Interview with longlisted author Yassin Adnan
02/02/2017
When did you begin writing Hot Maroc and where did the inspiration for it come from?
I began writing Hot Maroc at a writers' residency on the Cote D'Azur in March 2011. At that time I had been harmed by some online trolls who cause people trouble in the virtual atmosphere. I was wondering: "Who are these anonymous people with borrowed names who poison the online atmosphere on facebook and various interactive platforms on the internet? And why are they intent on spoiling people's dreams and attacking everything that moves?" The phenomenon had become widespread in Morocco. So I decided to work on it. Thus I invented Rahhal Laâouina and made him the protagonist of a short story which I intended to finish during the residency, before finding myself caught up in its story lines, hidden corners and narrative mazes for a longer period than I had imagined.

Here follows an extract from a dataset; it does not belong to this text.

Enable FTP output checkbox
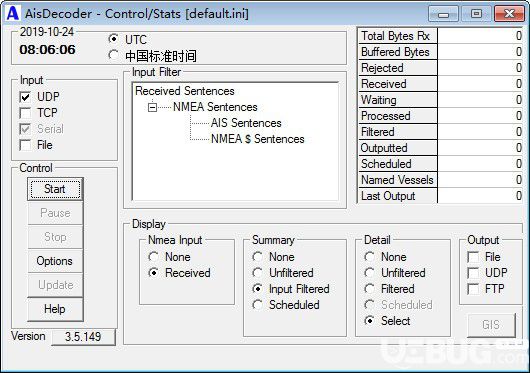 [473, 289]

Did the novel take long to write and where were you when you finished it?
It took a whole five years, since I only finished it at the beginning of September 2015 in Brussels, having dedicated all of my Summer holiday to the last few chapters. It was an improvised writers' residency and I was a guest of my brother, the poet Taha Adnan, who hosted me in his Brussels flat. We'd wake up in the morning and he would go off to work, while I stayed alone in the flat occupied with the novel. I didn't return to Morocco that Summer until I had finished the work. The funny thing is that not even a single chapter of this novel, which speaks of Marrakech and changes in the city and country as a whole over the last four decades, was actually written in Marrakech. I began it in the south of France and finished it in Brussels, and large parts of it were written during two writers' residencies in America (one in Montalvo, California, and the other in Vermont). In Marrakech I couldn't continue working on the book. It was as if I needed some distance from the city in order to write about it better. It was a particular challenge to write about the city of which Nobel laureate Elias Canetti wrote his wonderful Voices of Marrakech, Claude Ollier his Marrakch-Médine and Juan Goytisolo wrote more than one novel, while Marrakech has remained impenetrable and resistant to those who belong to it.

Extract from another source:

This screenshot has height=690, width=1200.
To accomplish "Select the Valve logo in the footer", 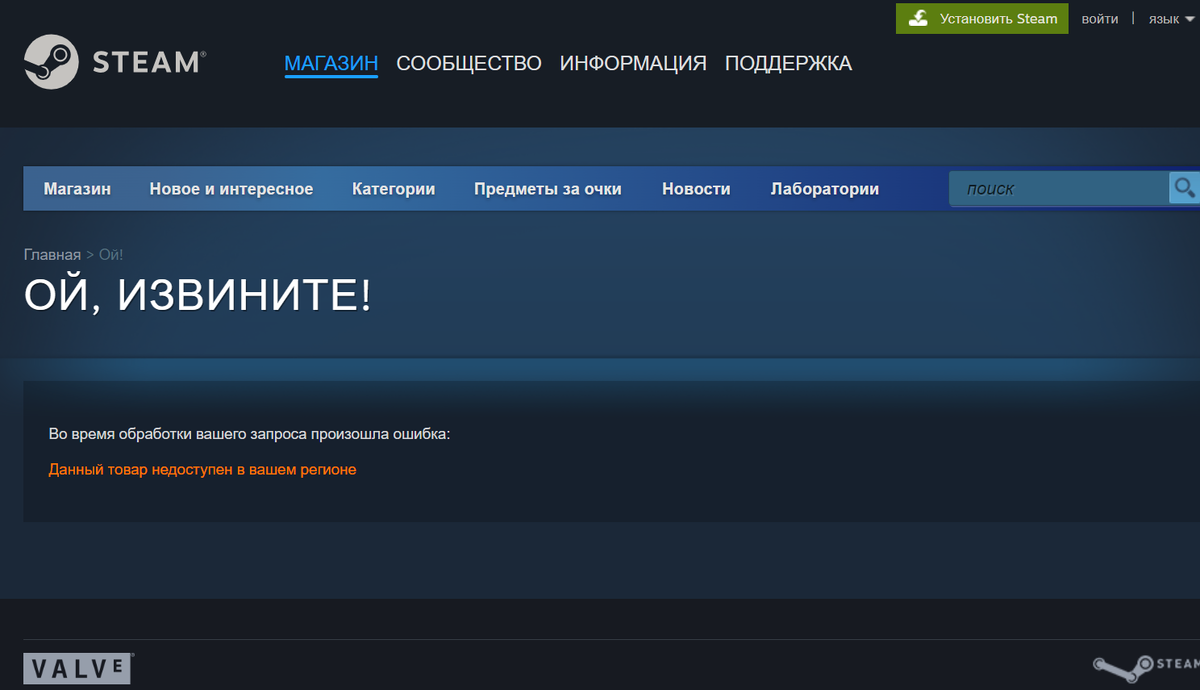I will coord(76,668).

How have readers and critics received it?
It had a reassuring reception by critics and so far the Arab press has published a number of encouraging reviews of it. People on facebook are enthusiastic about the novel. I admit that I'm satisfied with the positive engagement of readers until now. Besides Dar al-Ain’s edition that was nominated for the International Prize for Arabic Fiction, Hot Maroc has also been published in a local edition in Morocco, which ran out in less than four months, so the Moroccan publishing house released a second edition. A few weeks ago, I was contacted by the Students' Parents and Guardians Association in one of the secondary schools in the district of Massira, where important events in the novel take place. They asked for 40 copies for their reading club. Then I discovered that the distributor no longer had copies, so the publisher sent me the last 20 copies left over from the second edition. This happened before it was announced that the novel was longlisted for the prize. Today I am impatiently waiting for the Casablanca book fair and Dar al-Ain's copies to enter Morocco. New readers have begun to ask about the novel after the longlist announcement and they cannot find copies in Moroccan bookshops.
What is your next literary project after this novel?

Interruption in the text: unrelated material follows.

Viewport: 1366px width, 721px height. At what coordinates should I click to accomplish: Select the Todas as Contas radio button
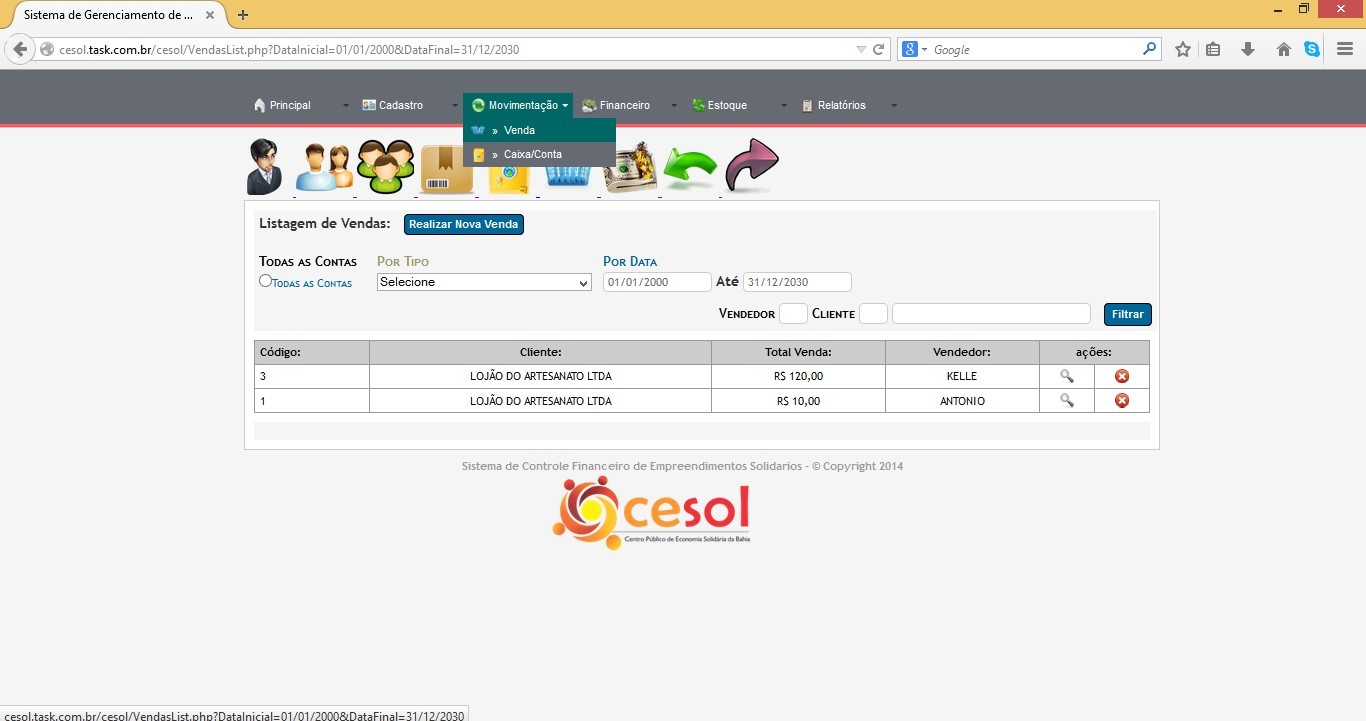(x=265, y=281)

I am busy with two literary projects both linked with Marrakech. One is an anthology of short stories called Marrakech Noir and I am working into the hours of the night to edit it for Akashic Books in America. It is a real challenge for me, because the tradition of crime stories isn't well-established in our Moroccan culture. So I had to make a great effort to convince literary figures of Marrakech to write dark stories. By the way, these writers are ready to write about the secrets of their city, about its dreams and scandals, but not about crimes. Maybe because the city is basically given over to scandals and its inhabitants never tire of re-hashing them because they adore tales. The second book focuses on the crumbling parts of Marrakech. I invited writers from Marrakech from different generations to examine their store of memories and bring things to mind, features of the city which we have lost in the past decades. Each of us chose something, maybe a cinema he first visited as a boy, a mosque, corner of the city, a café or a bar. A little garden now eaten by cement. A space special to him in childhood or youth. It is an attempt to recapture features of the city which we have lost or are slowly being eroded, even if merely through nostalgic remembrance.